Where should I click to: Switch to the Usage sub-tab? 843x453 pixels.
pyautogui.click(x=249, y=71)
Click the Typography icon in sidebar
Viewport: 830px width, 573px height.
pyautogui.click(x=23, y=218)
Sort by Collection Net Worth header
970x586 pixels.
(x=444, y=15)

- - - - -

Restate every entry exactly. Leave nothing out.

■ **Reply**:
Where should I click to: Switch to the Usage sub-tab? 843x453 pixels.
pyautogui.click(x=249, y=71)
Click the Typography icon in sidebar
Viewport: 830px width, 573px height.
pyautogui.click(x=23, y=218)
Sort by Collection Net Worth header
970x586 pixels.
(x=444, y=15)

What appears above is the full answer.